For me, one of the most useful insights was the issue of 'introducers' rejections'. As I'm sure you know, when you submit an application to the ESRC it doesn't go straight to panel. It goes through a sifting process, including:
- Office sift: roughly 10% of applications get rejected at this stage on technicalities, such as not having the right attachments, sections not being filled, format not being adhered to, etc;
- Reviewers' sift: roughly 30% get rejected at this stage. If the reviewers identify substantial flaws, and grade the applications accordingly;
- Introducers' sift: I think this has been in place for some time, but I hadn't realised the scale of it before now. Each application is allocated to two introducers, who will have the responsibility of introducing the application to the panel. However, they can reject applications before they get to panel if they think that, realistically, they don't stand any real chance of getting funding, and it would be wasting the panel's time to discuss them.
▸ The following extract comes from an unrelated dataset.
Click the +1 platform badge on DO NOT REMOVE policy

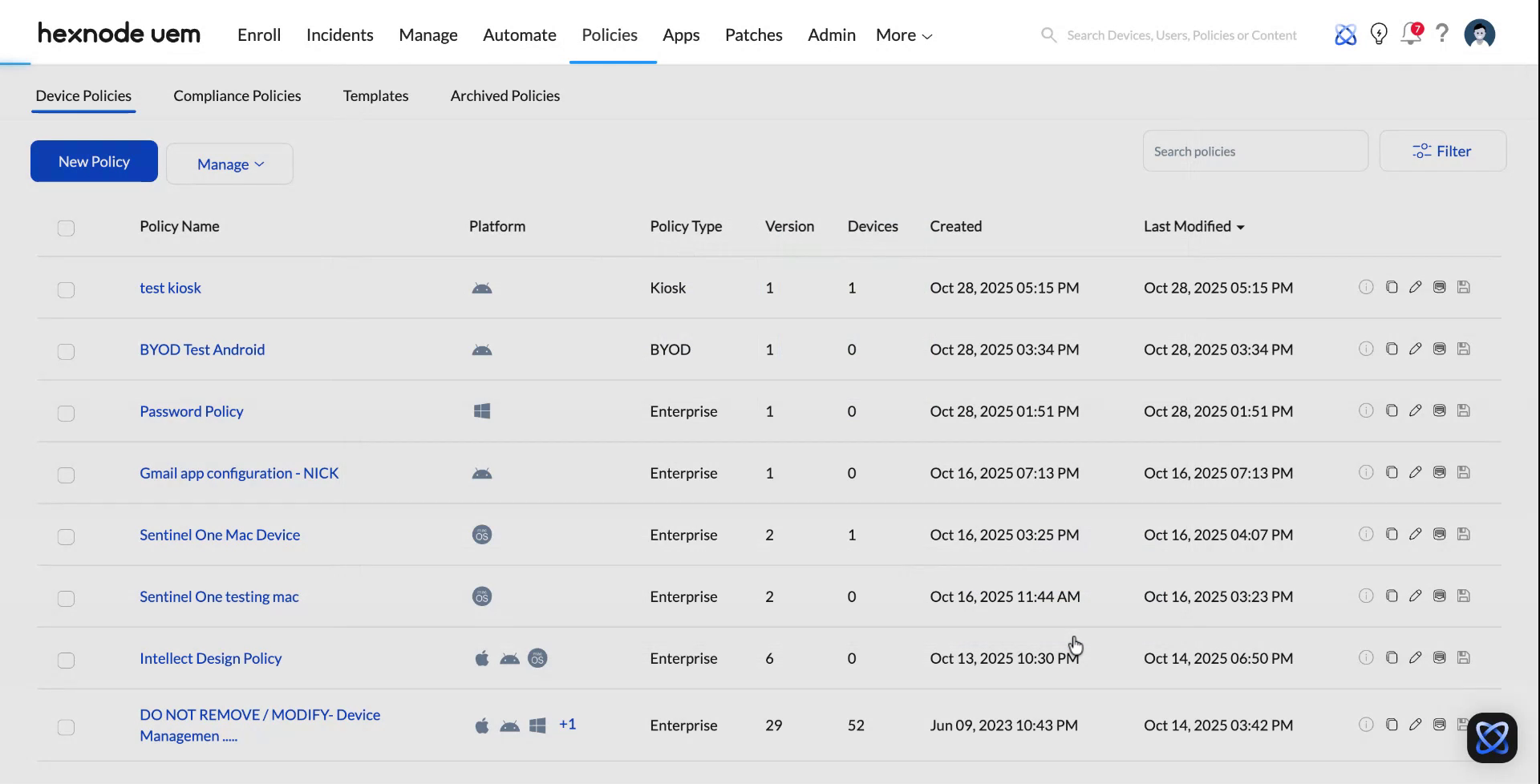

The ESRC said that, after these sifts, they would only expect 30% of applications to go to panel. Given this figure, it looks like the introducers are expected to strip out 30% of the applications. That's quite a substantial figure.
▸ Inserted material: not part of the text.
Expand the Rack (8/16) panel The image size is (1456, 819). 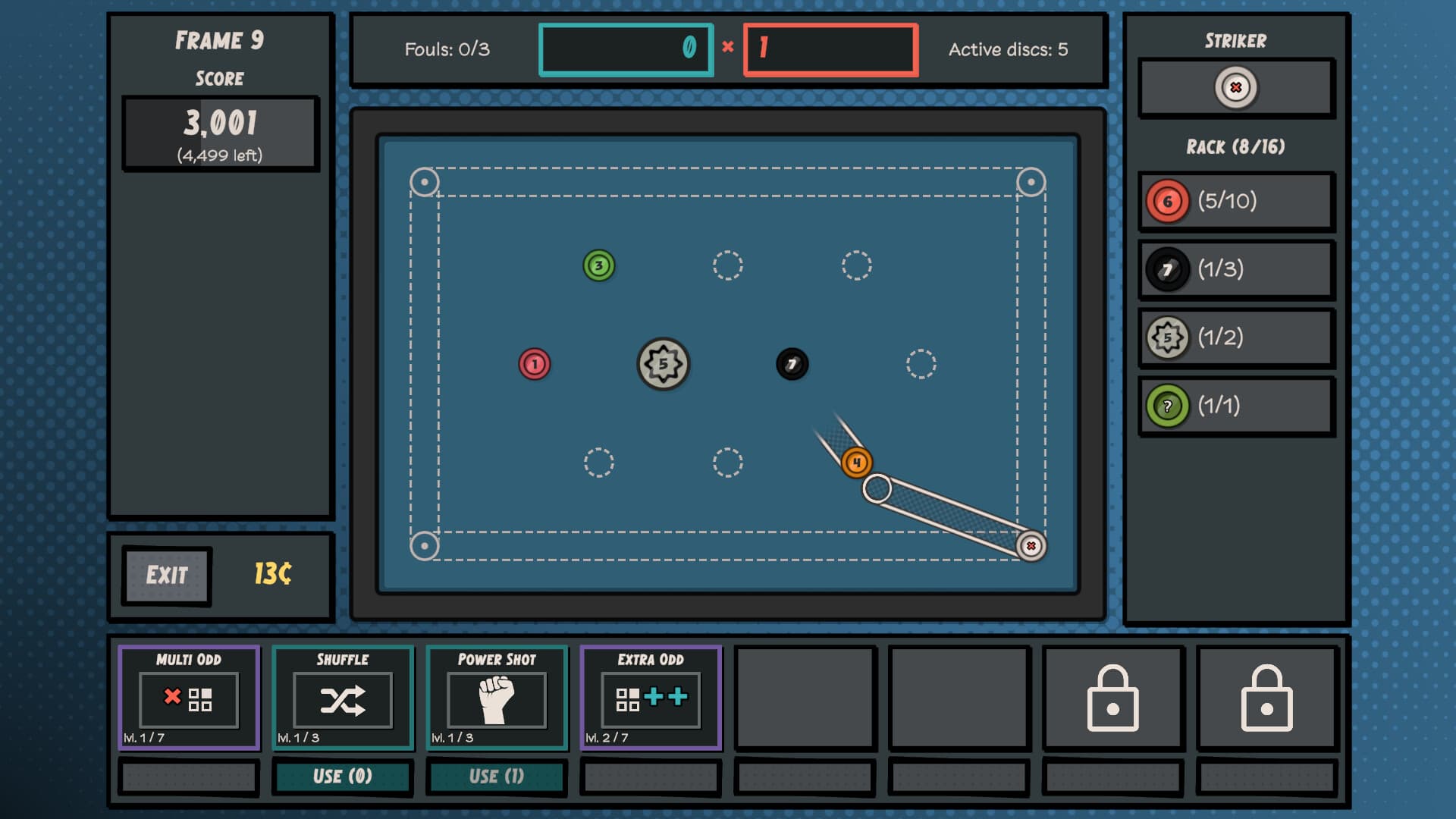(x=1235, y=149)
In practice I imagine that this is fairly straightforward. There will be obvious applications that don't have anything wrong with them, but are never going to fly. However, it does make me worry slightly that the responsibility for identifying these is bestowed on so few people. Given how 'political' sub disciplines can be, what happens if your application is sifted out be someone who disagrees with your work, rather than allowing a wider range of views to input?
Anyway, the lesson to take away from this is to look at the grants panel membership (pdf) and try and identify the two people who are likely to be the introducers. Do a bit of background research on them and their interests, and try to key your proposal in with what makes them tick. They are the keepers of the keys to the kingdom - or at least to the grants panel.